Allez comprendre pourquoi ! Est-ce que vouloir changer le monde est si mal vu que cela ? Pour avoir une réponse, balancez ces mots au cours des dîners avec vos amis ! Cela peut être instructif, et même parfois très drôle. J’ai notamment souvenir de soubresauts et de rictus chez les plus calmes d’entre eux... Et puis cela permet de mettre fin aux sujets de conversations assommants sur les différents forfaits en cours dans la téléphonie mobile, sur la navrante évolution de France Inter ou sur l’avenir incertain des start-up.

Des idées pour après la révolution
(si vous en avez d’autres, elles seront les bienvenues)
Pour commencer : je propose, afin de prendre les bonnes décisions au bon moment, que les prochains soviets commencent par imposer la dictature de la lenteur (et suppriment, par la même occasion tout les mots qui rappelleraient les temps anciens, comme « performances », « efficacité », etc.).
D’urgence, après avoir rendu l’éducation permanente, il faudra rendre la poésie obligatoire pour tous. On se récitera des poèmes dans les transports collectifs qui auront remplacé les embouteillages et les nuages de gaz carboniques. Ne pas oublier évidemment de procéder au ratissage de tous les Parcs de loisir, de transformer le palais Brognard en musée de l’horreur économique, de condamner aux travaux d’intérêt général à vie (dans un premier temps) : Alexandre Adler, Jean Daniel, Jean-Marie Colombani, Robert Hue, Laurent Joffrin, Luc Ferry, Thierry Ardisson, Laure Adler, Serge July et Daniel Cohn-Bendit).

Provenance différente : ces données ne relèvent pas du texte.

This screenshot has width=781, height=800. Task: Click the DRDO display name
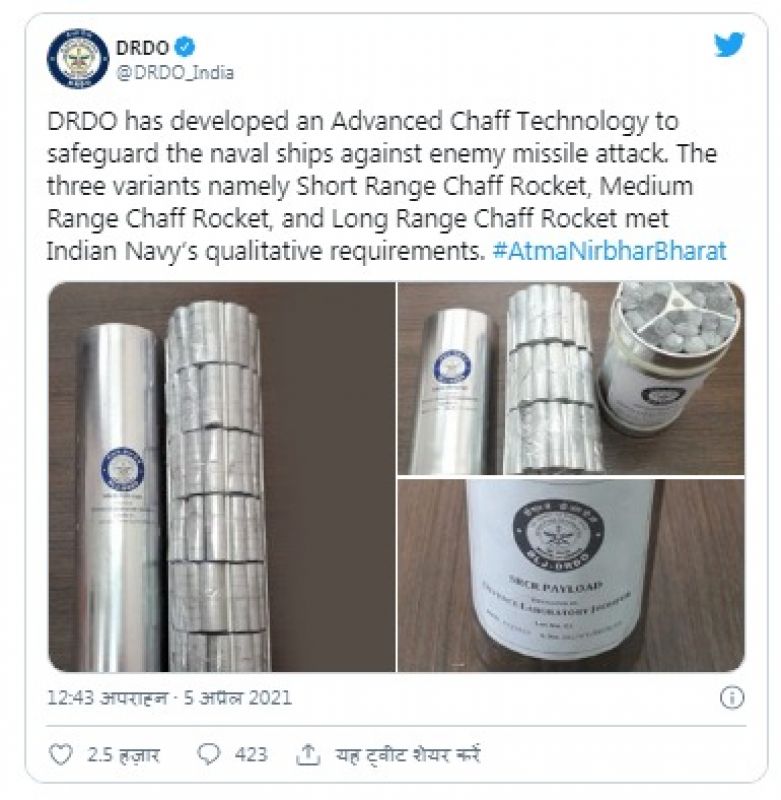click(x=142, y=48)
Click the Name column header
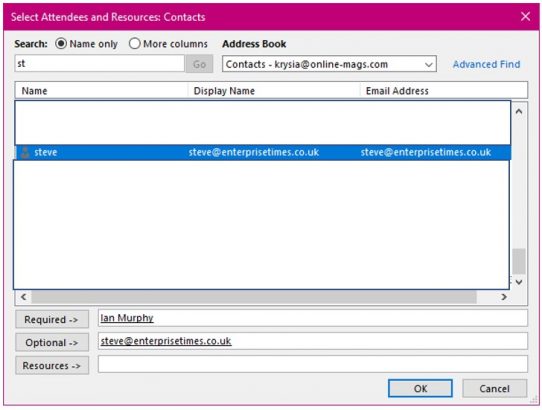Screen dimensions: 542x410 (x=101, y=91)
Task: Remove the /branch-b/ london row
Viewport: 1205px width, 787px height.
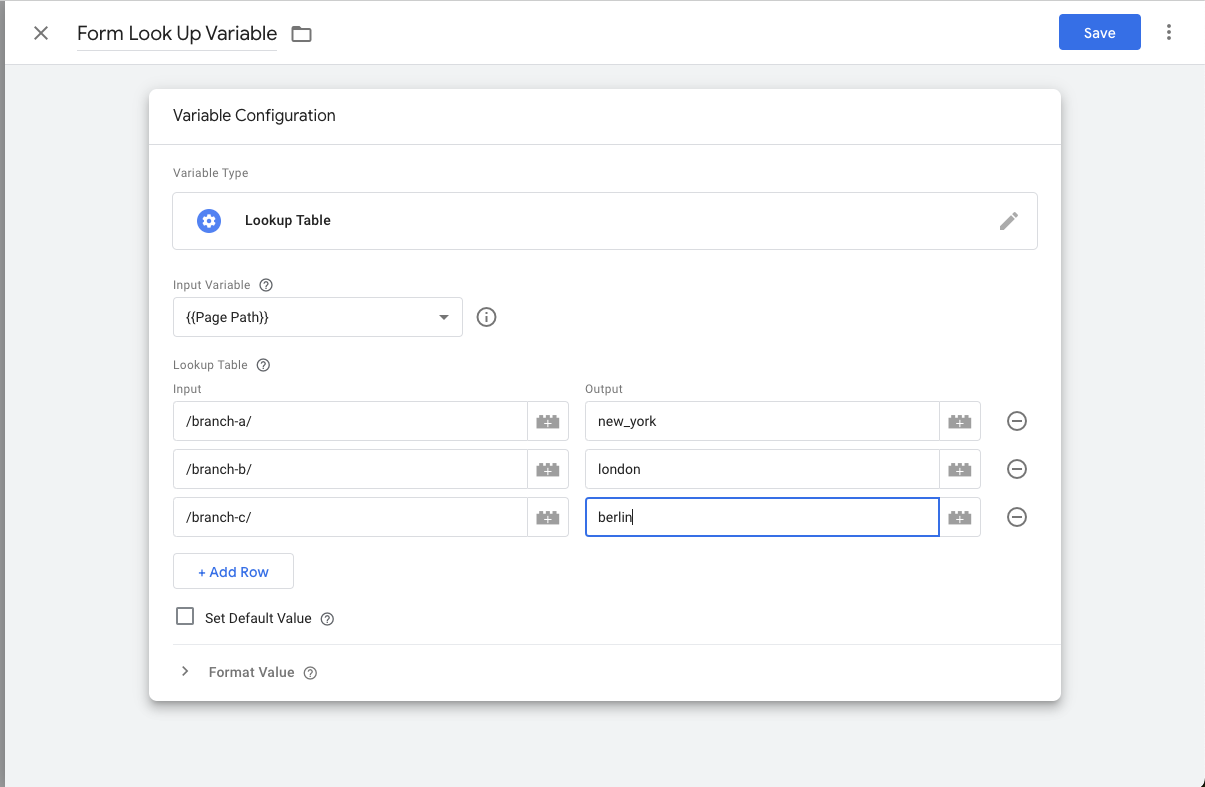Action: coord(1016,469)
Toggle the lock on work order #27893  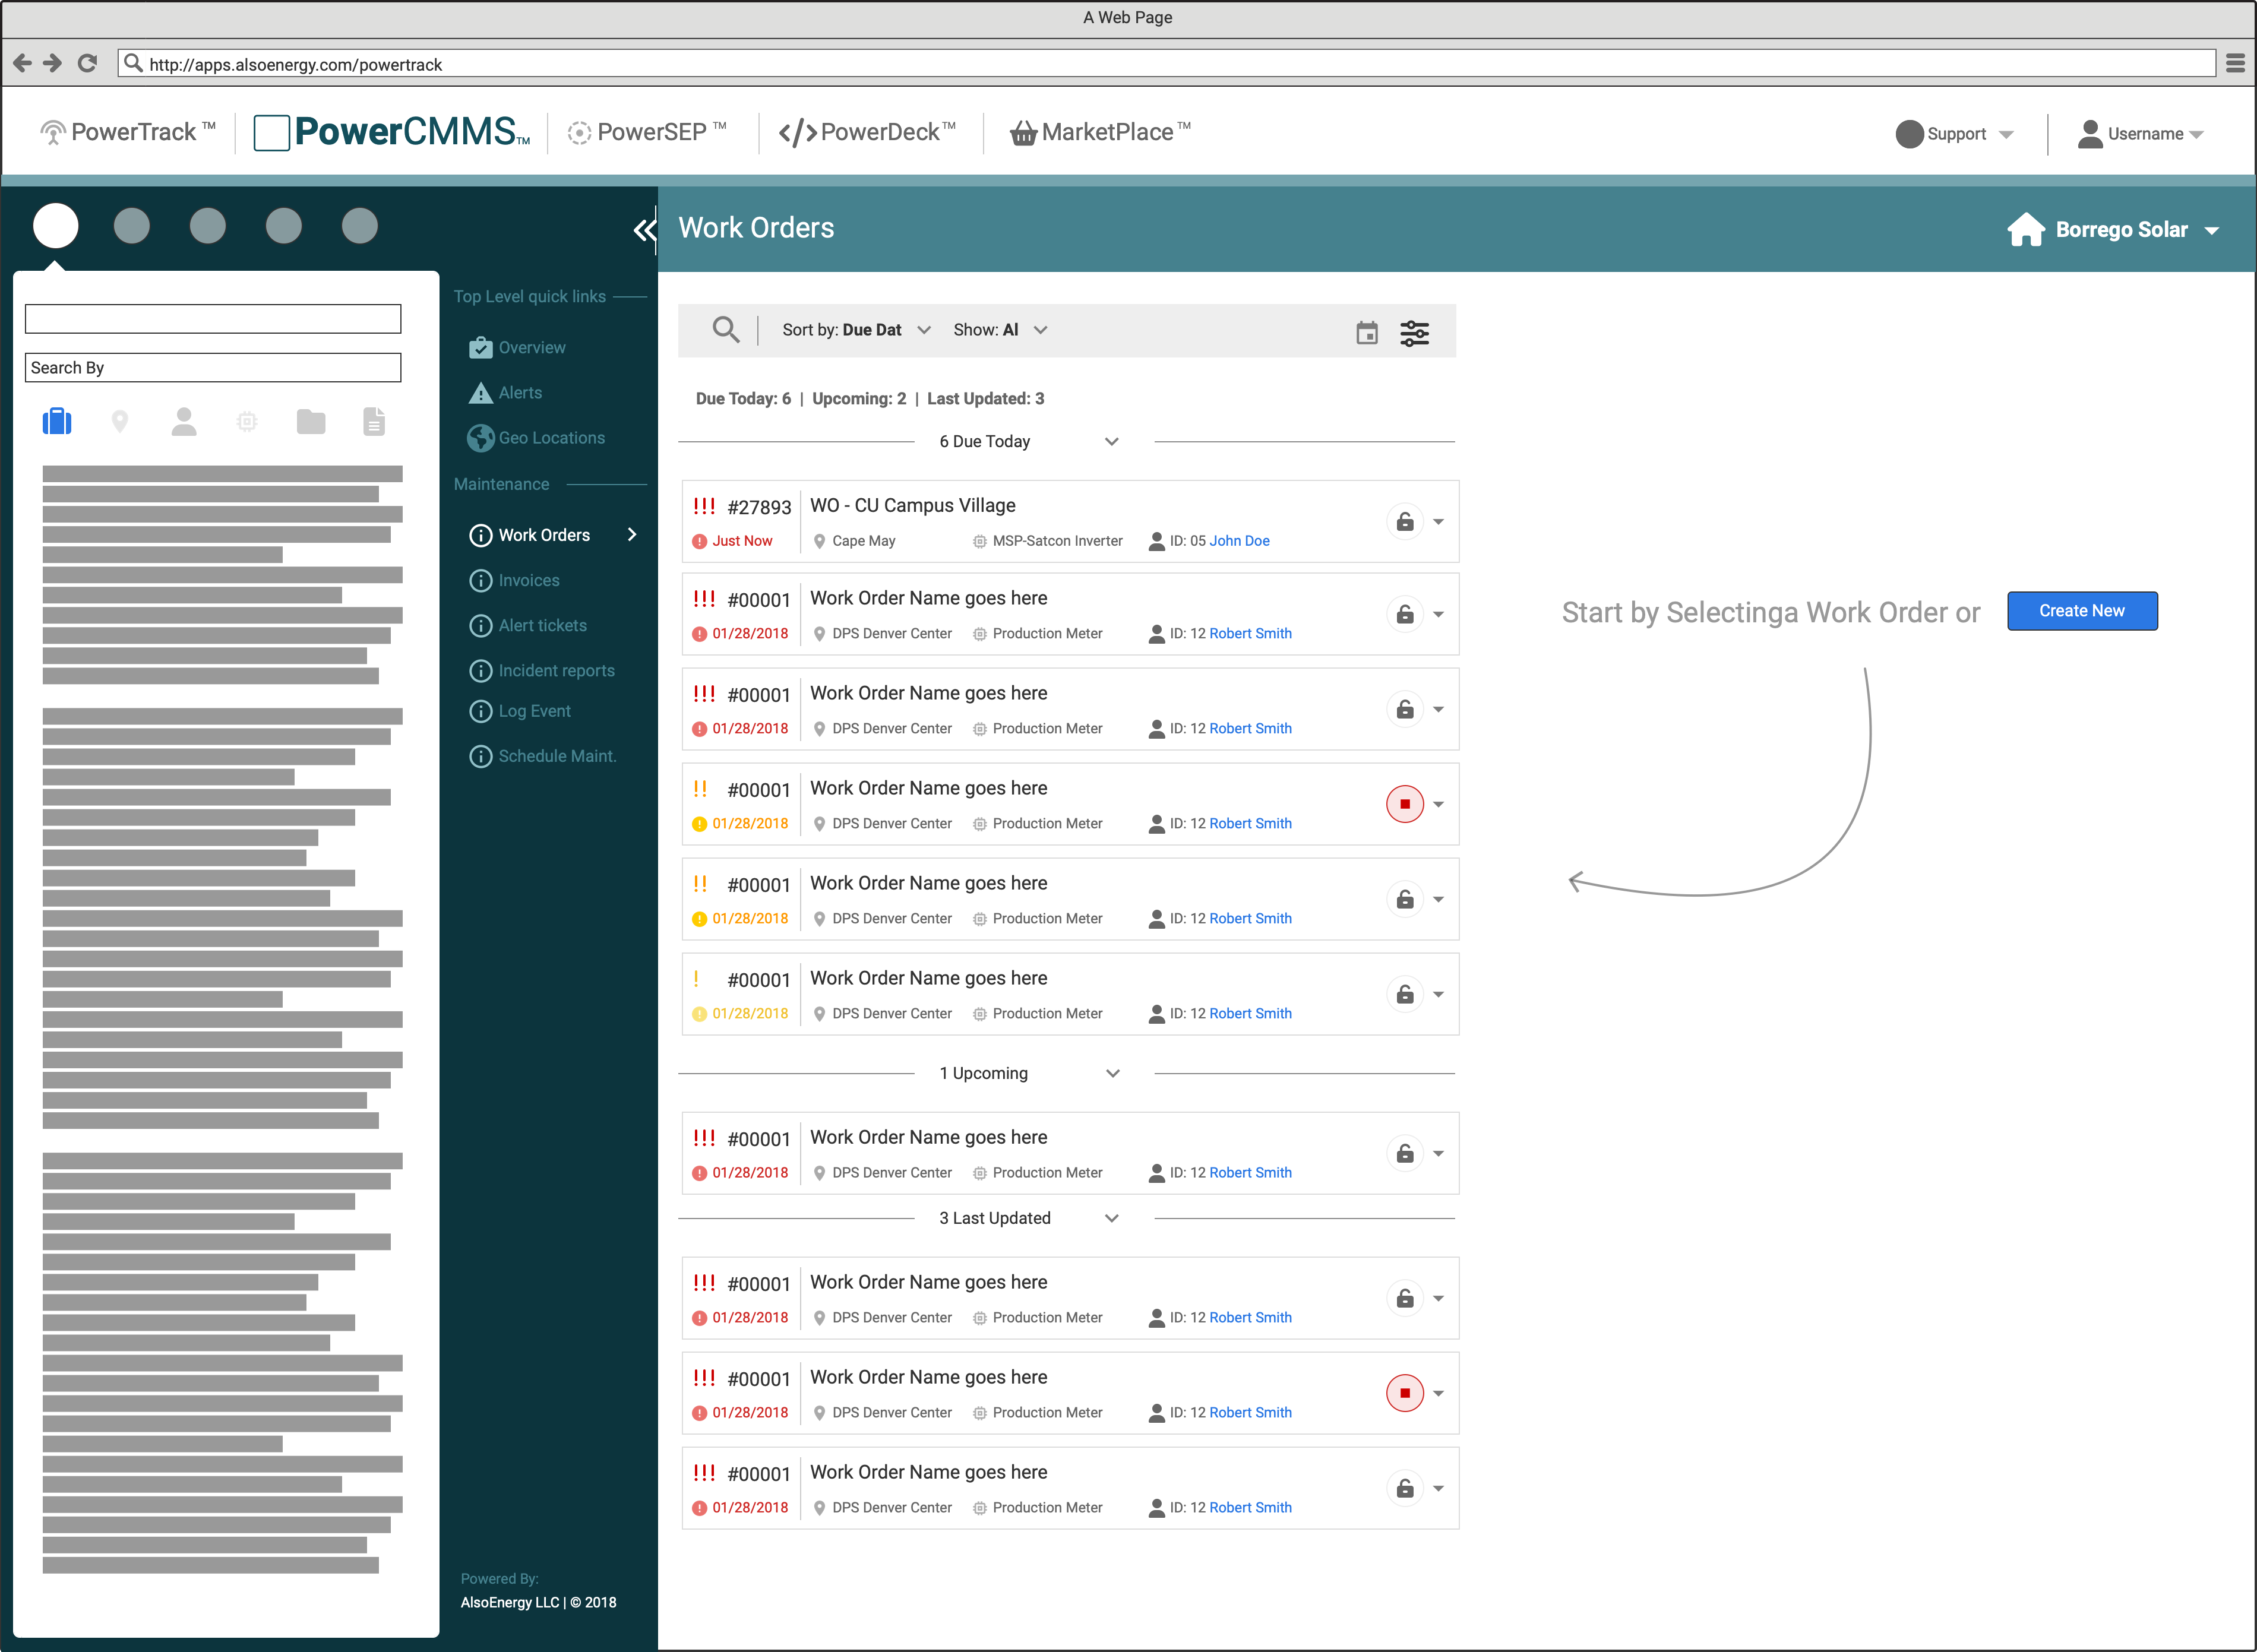pyautogui.click(x=1404, y=521)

En attendant, quelques lectures pour ne pas sombrer dans la résignation ou la dépression.
- Révolte.com de Denis Robert / (Les excellentes) Éditions Les Arènes.
Denis Robert écrit comme certains flics dégainent, sauf que lui ne répand pas la terreur autour de lui. Dans un cri de révolte ininterrompu d’une centaine de pages, il met des mots derrière ce que bon nombre d’entre nous, confusément, intuitivement, pensons de notre monde. Contre les besoins factices qui nous parasitent, contre les illusions qui perdurent, un témoignage qui aide à débusquer derrière notre passivité l’insubordination qui sommeille en nous. Salvateur.

- Les Ménines de Claude Courtot / Le Cherche Midi éditeur.
Claude Courtot, professeur, écrivain et ancien compagnon de route des surréalistes, est une personne extrêmement attachante, un chic type. Son regard flâne sur le monde contemporain, avec l’impression sourde d’une rage inassouvie, et son lecteur peut en être si troublé qu’il en oublierait presque d’être insouciant : « Il y a [chez moi] une méfiance naturelle envers tout ce qui, de près ou de loin, sous un déguisement ou un autre, prétend m’arracher au monde réel pour me convier aux délices d’une autre vie. L’au-delà, tout l’au-delà, oui, est dans cette vie ».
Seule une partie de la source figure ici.